After her postulancy, she went to a convent in the rue du Bac, Paris. She arrived several days before the translation of relics of Saint Vincent from Notre Dame to the Lazarist Church in rue de Sèvres.

Almost immediately she began experiencing the series of her famous visions of the Blessed Mother. In one of them the Blessed Virgin told Catherine that within her lifetime the archbishop of Paris would be brutally put to death. (This indeed happened in 1871 with the death of Msgr. Darboy.)

The first of three major visions took place three months later. She was awakened about 11:30 p.m. on July 18 by a "shining child," who led her to the chapel. Our Lady appeared and talked with her for hours, telling her that she would have to undertake a difficult task.

On November 27, Mary appeared in the same chapel in the form of a picture, standing on a globe, with shafts of light streaming from her hands, surrounded by the words "O Mary, conceived without sin, pray for us who have recourse to thee!" The picture turned around, and on the reverse side appeared a capital M with a cross above it and two hearts, one thorn-crowned and one pierced with a sword, beneath. Catherine heard a voice asking her to have a medal struck, promising that all who wore the medal would receive great graces. This or similar visions were repeated several times up to September 1831. From that time until her death, Catherine led a life that was outwardly uneventful tending the sick.

Catherine confided in her confessor, Father Aladel, and he, convinced of her sincerity, persuaded Archbishop de Quélen of Paris to give permission for a medal to be struck. In June 1832, the first 1,500 of the millions of medals to be made--now known to Catholics as the 'Miraculous Medal'--were struck.

The popularity of the medal grew, especially after the conversion of Alphonse Ratisbonne in 1842. Alphonse was an Alsatian Jew who, having been persuaded to wear the medal received a vision of Our Lady in the church of Sant'Andrea delle Frate at Rome, became a priest, and founded the religious congregation known as the Fathers and Sisters of Zion.

In 1836, the archbishop initiated a canonical inquiry into the alleged visions. Catherine refused to appear, wishing her identity to be kept a secret. Fr. Aladel pleaded to be allowed to keep her name anonymous. The tribunal, basing its opinion on the stability of her confessor and Catherine's character, decided to favor the authenticity of the visions.

After her year of extraordinary grace, Catherine was sent to the convent Enghien-Reuilly on the outskirts of Paris. There Catherine served as portress until her death, engaging in menial tasks such as looking after the poultry and overseeing the aged living in the Hospice d'Enghien. Not until a few months before her death did she speak to anyone about the visions except her confessor; she confided in her superior, Sister Dufé.

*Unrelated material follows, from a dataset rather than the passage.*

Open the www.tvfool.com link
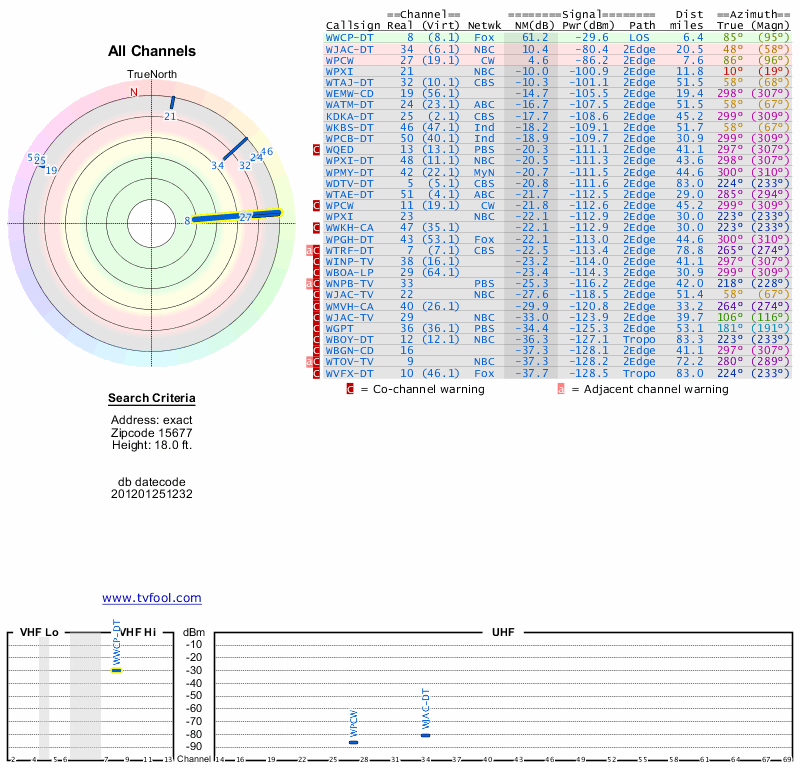The height and width of the screenshot is (768, 800). click(x=152, y=598)
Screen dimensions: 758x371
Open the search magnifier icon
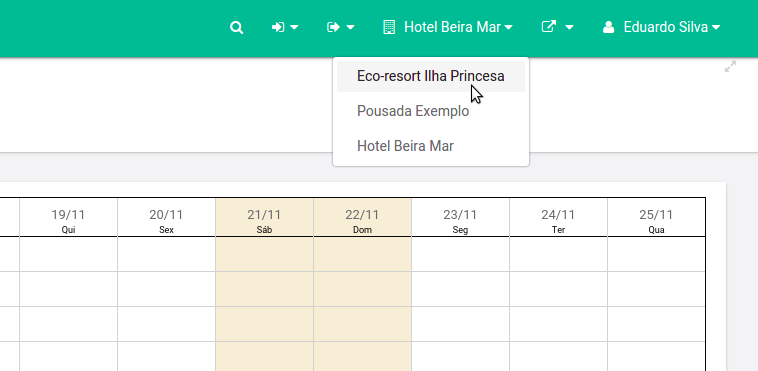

Saint Catherine Labouré was not canonized because of the favor God showed her through this apparition. Her sanctity was revealed through her self-effacement and humility, through her seeking holiness in the little things of everyday life. Her incorrupt body remains in the convent chapel at the rue du Bac, where miracles were reported at her tomb (Attwater, Attwater 2, Benedictines, Bentley, Coulson, Delaney, Engelbert, Farmer, Walsh, White, Yves).